Data from two sets of figures covering the second quarter show that the real estate market is slowing although sales are holding up. However, currency fluctuations are adversely affecting demand from foreign buyers.
The data from CBRE shows that it was the sixth consecutive quarter of declines with the average sales rate down 2% quarter on quarter and 12% year on year, with the most significant fall recorded in the upper segment of the market.
‘Prices within the mid-market segment have proven to be far more resilient to this downward rate trend, reflecting the current demand for affordable accommodation in freehold communities,’ the report says.
Although sales have held up relatively well, rental values in the mid-market segment of the market in areas like Al Barsha, Oud Metha and Bur Dubai have fallen, reflecting the higher availability of homes on the market.
It suggests that the devaluation of major currencies, global economic uncertainty, redundancies and lower accommodation budgets mean that there is likely to be a further softening of demand levels and sales rates in the short term, especially for higher end and larger units.
Indeed, the firm predicts that property sales rates are set to fall further by an additional 3% to 5% in the coming quarters although some locations may vary.
‘It is estimated that around 48,000 new residential units, apartments and villas, could enter the Dubai market during the period 2016 to 2018, provided that construction delays are at a minimal,’ said Mat Green, head of research and consulting UAE at CBRE Middle East.
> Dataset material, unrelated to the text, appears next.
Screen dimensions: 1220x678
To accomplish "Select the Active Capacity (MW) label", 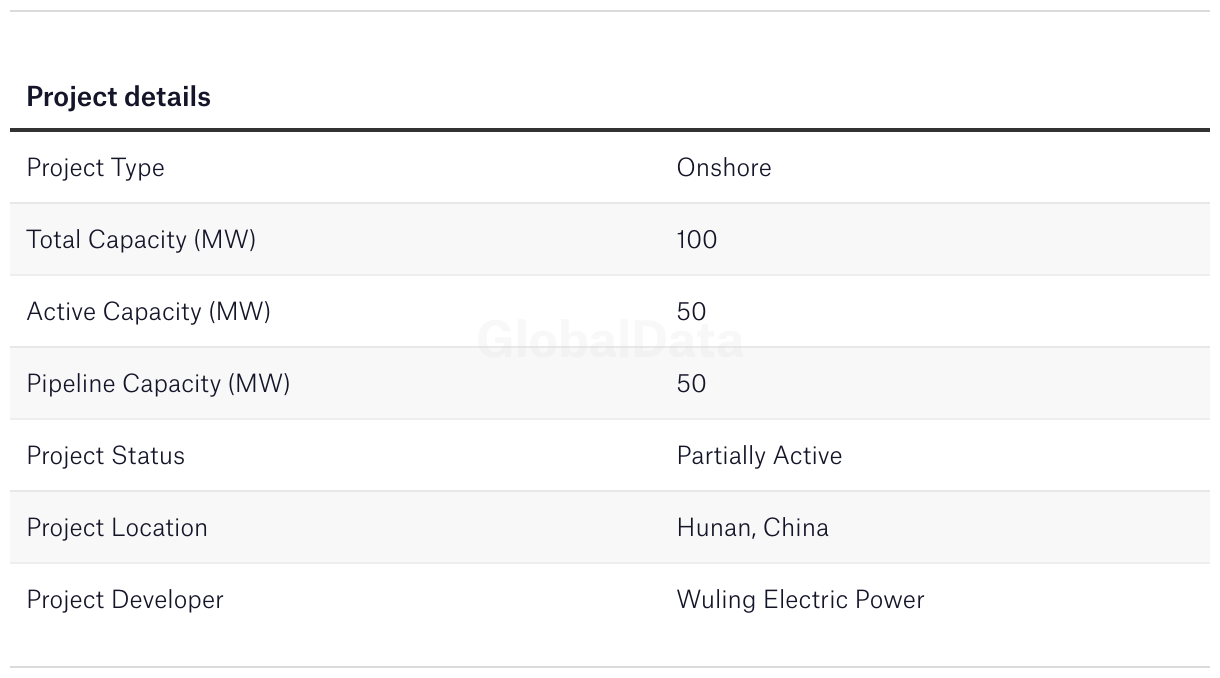I will coord(148,312).
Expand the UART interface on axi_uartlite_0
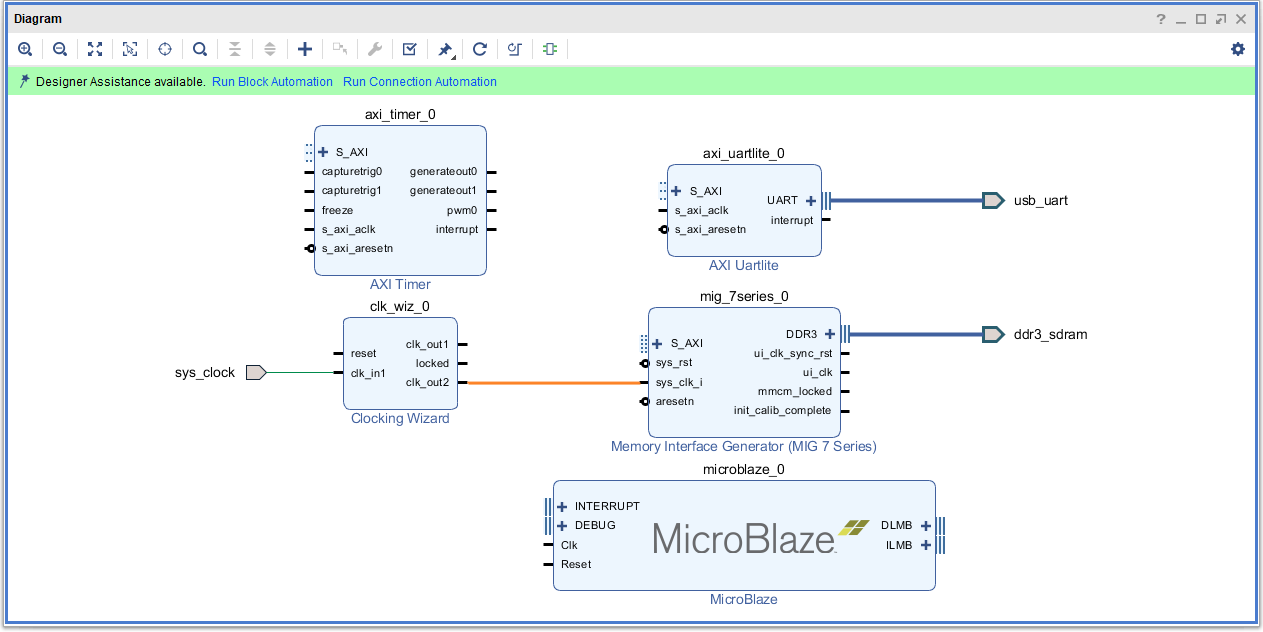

Meanwhile, the latest Phidar Advisory Dubai residential research note for the end of the second quarter of 2016 shows that residential prices dropped in the first half of the year and projects further declines.
‘Some claim this is a supply story, but supply has expanded slowly over the past thirty months. The current declines reflect soft demand,’ said Jesse Downs, managing director of Phidar Advisory.
The Phidar house price index data shows that apartment lease rates declined 2.2%, while sale prices declined 3.7%, pushing gross yields up to 7.9%, a three month gain of 12 basis points while lease rates for villas decreased 3.6% and sale prices declined 1.1%, which pushed yields down to 4.7%, a loss of 12 basis point in the first half of the current quarter.
‘The compression of villa yields is unsustainable and should slowly reverse in the coming year. Sale prices and rent declines for both villas and apartments will likely continue for the next 12 months, possibly up to 18 months,’ added Downs.
She also pointed out that as there are a high number of foreign buyers in Dubai currency fluctuations are affecting the real estate market.
‘The strong US dollar is one of the biggest barriers to a Dubai real estate recovery now. Unfortunately, a strong dollar also is usually associated with a low oil price, signifying a double hit to the market,’ she added.